Elegir el fotógrafo de boda, es una de las decisiones más difíciles durante los preparativos,  ya que será la persona responsable de capturar cada momento para inmortalizarlo, conviene meditar la decisión tranquilamente y siguiendo unas premisas, pues evitaremos sorpresas no muy agradables de las que terminan ocultas en el fondo de un baúl.

Lo importante inicialmente, es tener en mente el presupuesto que podemos destinar, qué resultado deseamos y cuáles serán las fotografías que dentro de unos años nos apetecería contemplar. Por ello, una buena relación y bastante comunicación con el equipo del fotógrafo de bodas es imprescindible, además al tenerlo todo claro, la pareja podrá relajarse y disfrutar de una manera espontánea y feliz ante el objetivo.

Una vez que tenemos claros estos temas, habrá que ponerse en noviasmarcha y localizar lo que más convenga al estilo personal de la pareja.
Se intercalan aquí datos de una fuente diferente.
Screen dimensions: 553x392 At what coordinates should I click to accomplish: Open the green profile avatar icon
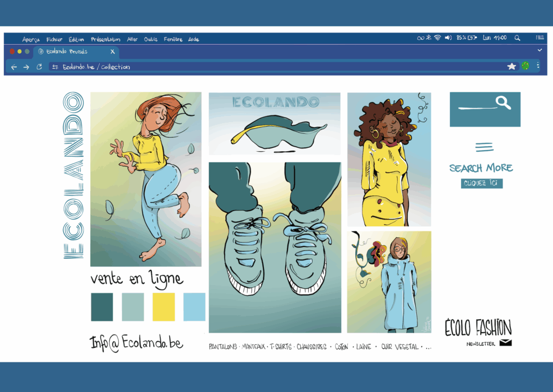tap(525, 66)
Existen opciones para todos los gustos, desde los grandes clásicos como Bibiana Fierro o Beatriz de Goiri, que apuntan una estética cuidada y bastante natural; hasta lo más innovadores que se hacen cargo, tanto de la fotografía como del vídeo; sin olvidarnos de gurús como Jean Marc Manson, capaz de conseguir fotos dignas de una editorial de moda. Incluso apostar por la fotografía analógica de la mano de Lomography.
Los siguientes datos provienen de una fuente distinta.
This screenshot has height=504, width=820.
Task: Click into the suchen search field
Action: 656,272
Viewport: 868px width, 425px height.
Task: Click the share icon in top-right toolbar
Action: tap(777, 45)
También debemos tener claro, qué momentos son los que deseamos incluir en el reportaje, el equipo de http://www.wolfphotographers.com/ realiza sesiones pre y post boda en las que se incluyen los preparativos y fotos muy románticas. Es preciso incluir en el contrato, las fotografías en casa del novio y la novia, la hora hasta la que estarán en la celebración, etc. Y una vez todo acabado, especificar todo lo relativo a derechos de imagen: si le permitimos al fotógrafo usar las fotografías para su página web, para mostrarlas a otros novios, para publicarlas, etc.